(Extracted data entries)
········

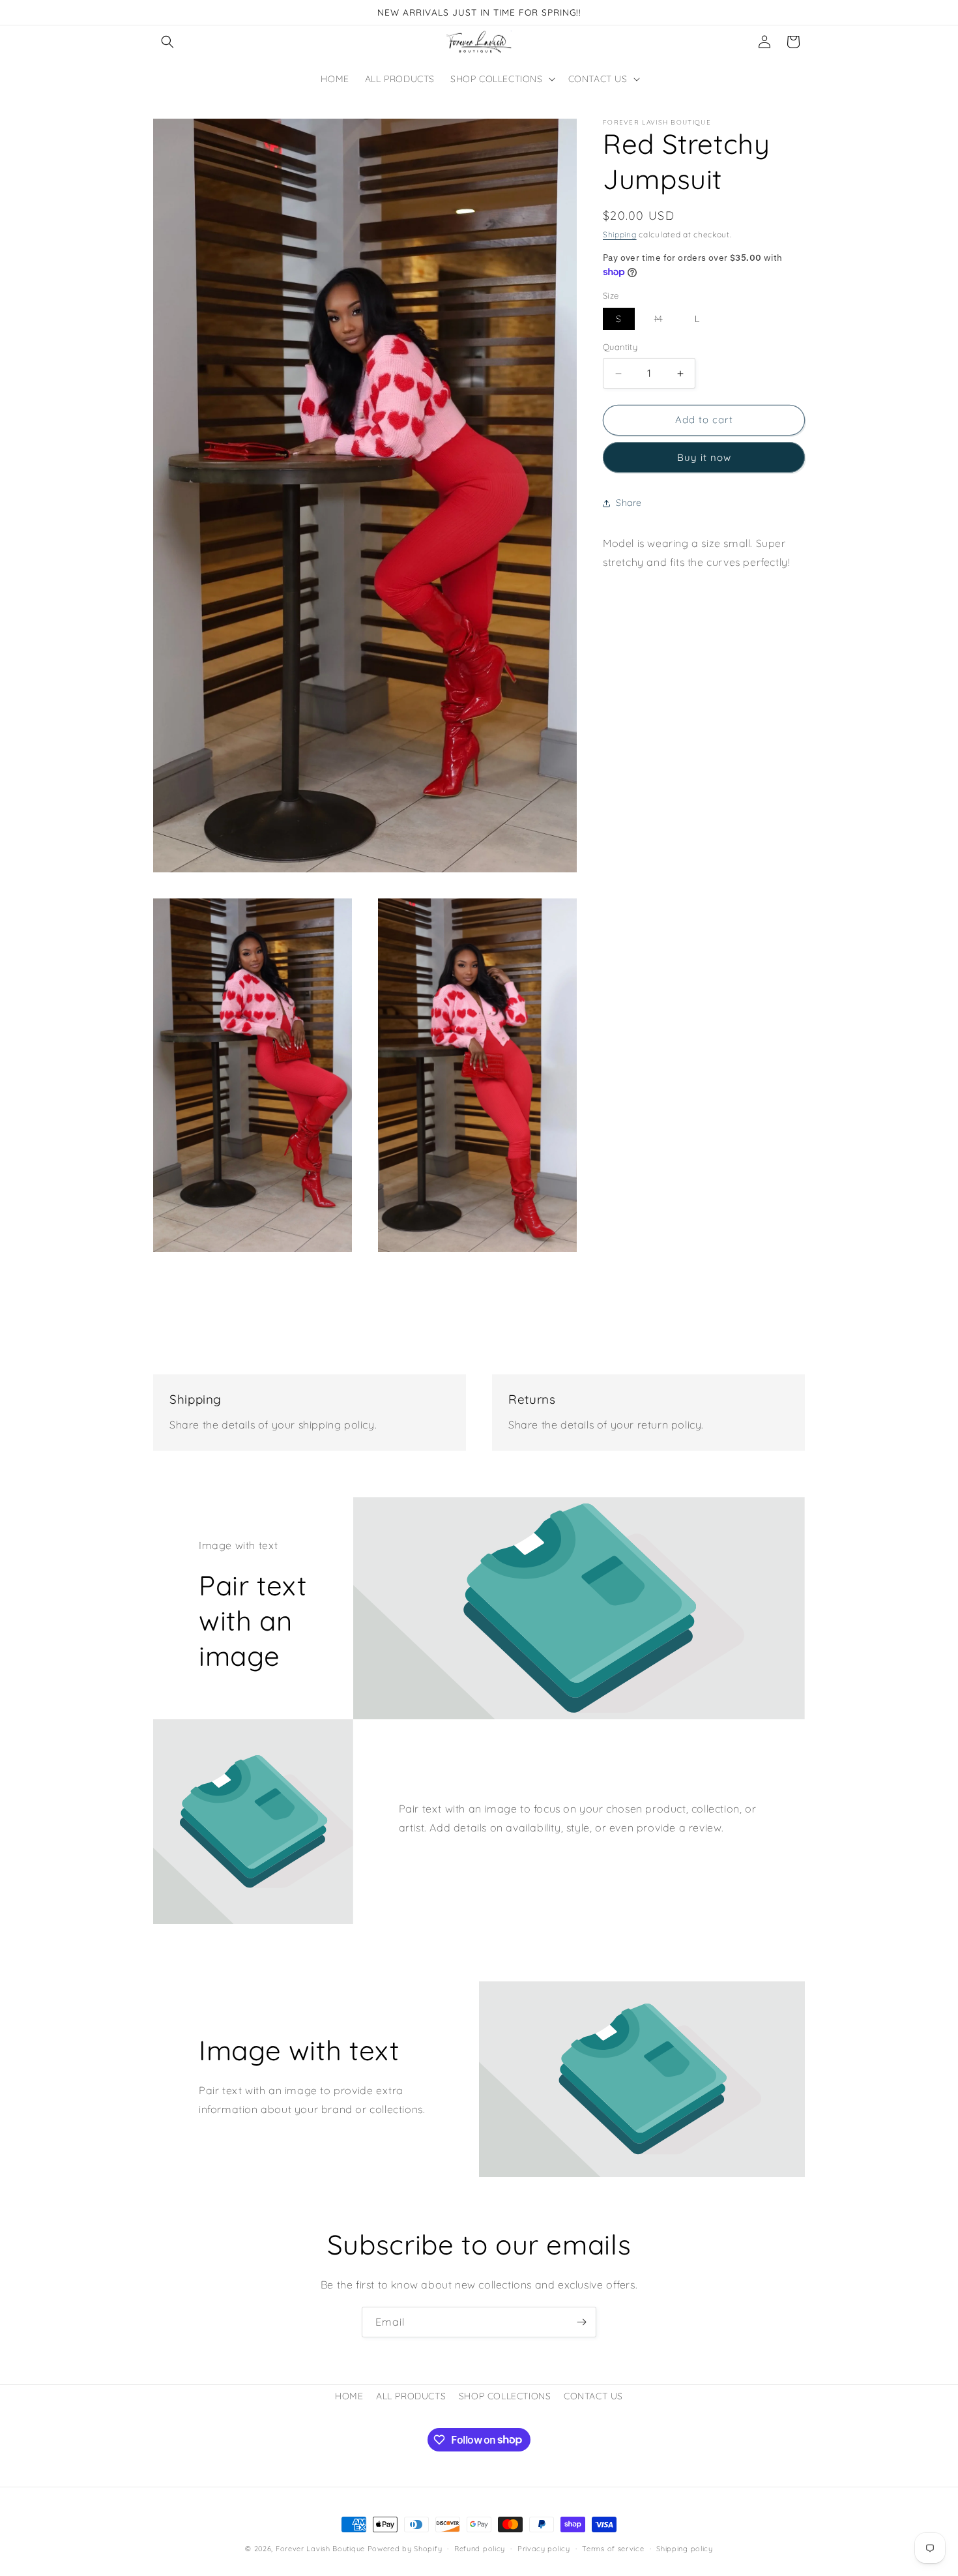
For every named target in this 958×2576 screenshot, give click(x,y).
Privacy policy (543, 2548)
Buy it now (704, 457)
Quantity (620, 347)
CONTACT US (593, 2396)
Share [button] (629, 503)
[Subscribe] (581, 2322)
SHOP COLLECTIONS (505, 2396)
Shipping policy (684, 2548)
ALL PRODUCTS (411, 2396)
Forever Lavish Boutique (320, 2548)
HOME (349, 2396)
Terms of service (613, 2548)
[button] (167, 41)
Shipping (620, 234)
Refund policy (479, 2548)
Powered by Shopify (405, 2548)
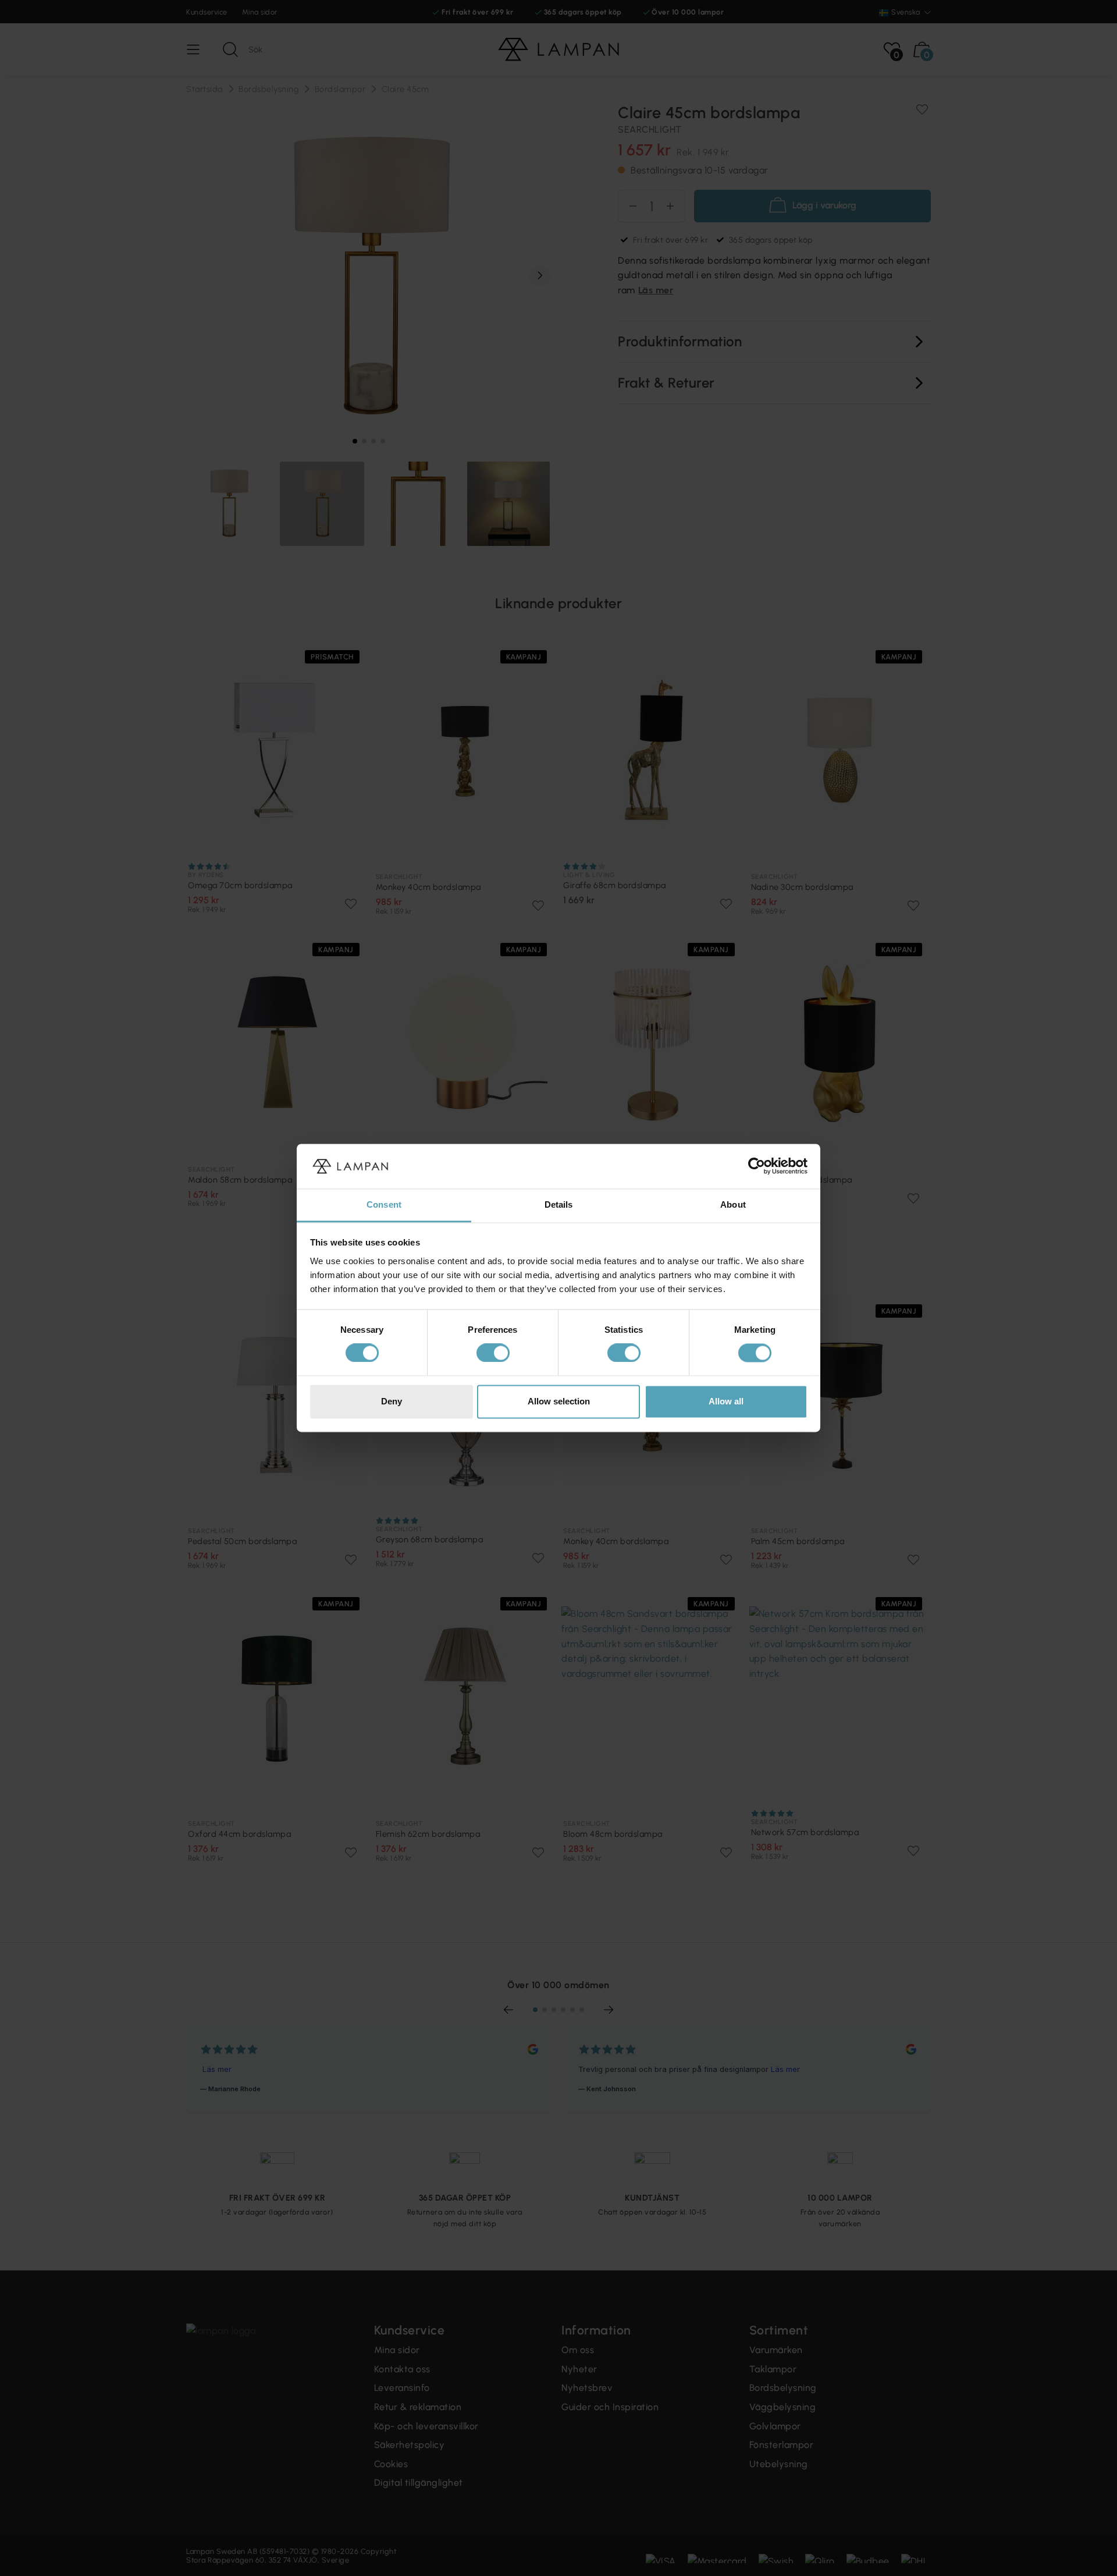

········

(Directions)
Repeat every record above exactly, except the pictures.

(Answer for the task)
For every named target in this 958×2576 screenshot, give click(x,y).
Privacy policy (543, 2548)
Buy it now (704, 457)
Quantity (620, 347)
CONTACT US (593, 2396)
Share [button] (629, 503)
[Subscribe] (581, 2322)
SHOP COLLECTIONS (505, 2396)
Shipping policy (684, 2548)
ALL PRODUCTS (411, 2396)
Forever Lavish Boutique (320, 2548)
HOME (349, 2396)
Terms of service (613, 2548)
[button] (167, 41)
Shipping (620, 234)
Refund policy (479, 2548)
Powered by Shopify (405, 2548)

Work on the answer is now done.